Ralph Waldo Emerson was an American essayist, philosopher and lecturer born in 1803 in Boston, Massachusetts. Coming from a religious family, he was eventually ordained in the Unitarian church after graduating from Harvard (“Ralph Waldo Emerson”). However, Emerson later began to question his faith and eventually renounced his Christian doctrine altogether and resigned from the church (“Ralph Waldo Emerson”). Like Rand, Emerson came to the school of philosophy that would eventually become synonymous with his name, transcendentalism, through literature, specifically a personal manifesto called Nature (1836) (“Ralph Waldo Emerson”).
Self-Reliance, an essay written by Emerson in 1841, could be viewed as a tribute to individualism. The author advises his readers to resist conformity and live life according to his own perception and understanding in service of no one but himself. The centrality of individualism in Emerson’s work indicates a clear connection between him and Rand. According to the former, “No law can be sacred to me but that of my nature. Good and bad are but names very readily transferable to that or this; the only right is what is after my constitution, the only wrong is what is against it,” (Emerson 238).
In this passage, Emerson constructs an understanding of the world that is centered entirely around the individual. The only natural law an individual is bound to respect is that of his own nature, and there is no moral code or concrete understanding of what is good or bad that comes from outside that individual that he must observe. This line of thinking is strongly connected with Rand’s Objectivist notion of the morality of self-interest. Rand wrote, “Man — every man — is an end himself, not the means to the ends of others. He must exist for his own sake, neither sacrificing himself to others nor sacrificing others to himself,” (4). Both authors advocate a worldview focused almost entirely on the individual self.

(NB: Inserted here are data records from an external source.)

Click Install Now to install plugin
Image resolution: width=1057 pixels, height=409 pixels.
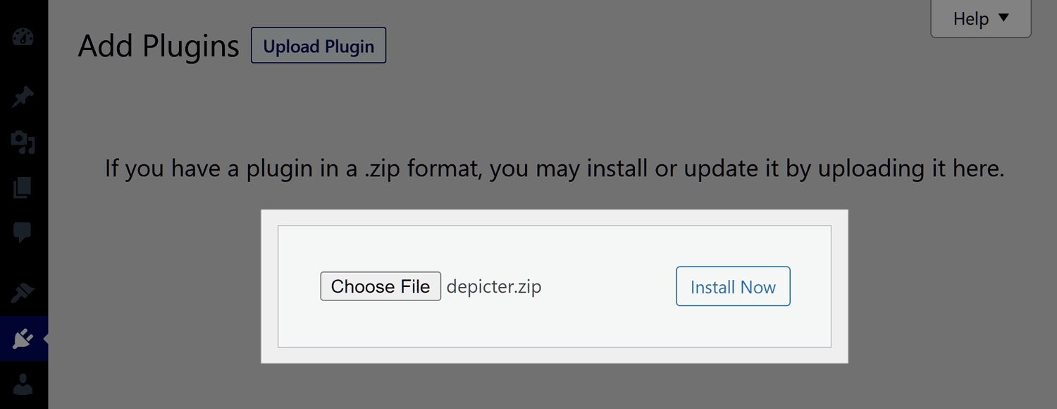coord(733,286)
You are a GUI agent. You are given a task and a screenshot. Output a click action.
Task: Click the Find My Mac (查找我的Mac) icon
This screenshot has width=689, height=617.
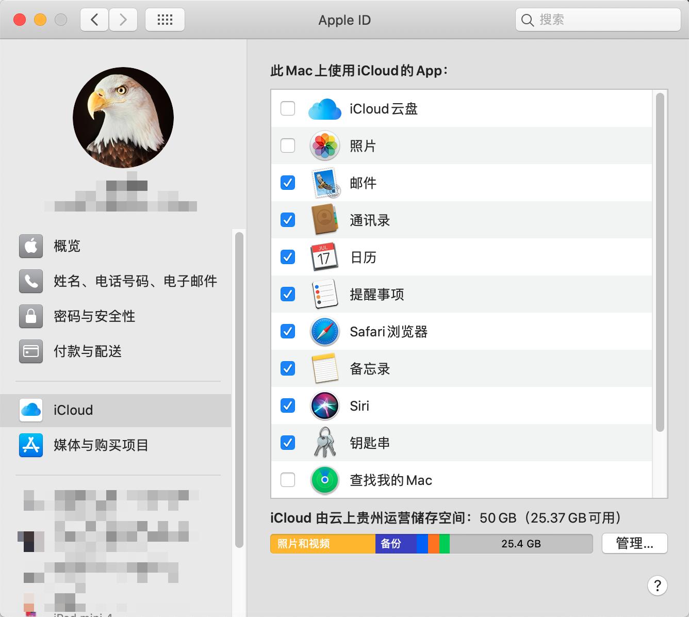coord(324,480)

Another claim that binds Emerson and Rand is their understanding of the relationship between perception and reality. As previously mentioned, Rand’s Objectivism views perception as man’s only true source of knowledge and, therefore, a crucial part of his understanding of reality. Similarly, Emerson wrote of the supremacy of perception in Self-Reliance:
Thoughtless people contradict as readily the statement of perceptions as of of opinions, or rather much more readily; for, they do distinguish between perception and notion. They fancy that I choose to see this or that thing. But perception is not whimsical, but fatal. If I see a trait, my children will see it after me, and in course of time, all mankind, — although it may chance that no one has seen it before me. For my perception of it is as much a fact as the sun. (244)
Like Rand, he wrote of perception not as a subjective interpretation of reality, but as reality itself according to the law of the individual.
Works Cited:
Britannica, The Editors of Encyclopaedia. “Ralph Waldo Emerson.” Encyclopædia Britannica, Encyclopædia Britannica, Inc., 21 May 2018, www.britannica.com/biography/Ralph-Waldo-Emerson.
Emerson, Ralph Waldo. “Self-Reliance.” The Norton Anthology of American Literature, 9th ed. Robert S. Levine, editor. W. W. Norton, 2017. pp. 236-53.
Rand, Ayn. The Voice of Reason: Essays in Objectivist Thought. NAL, 1988.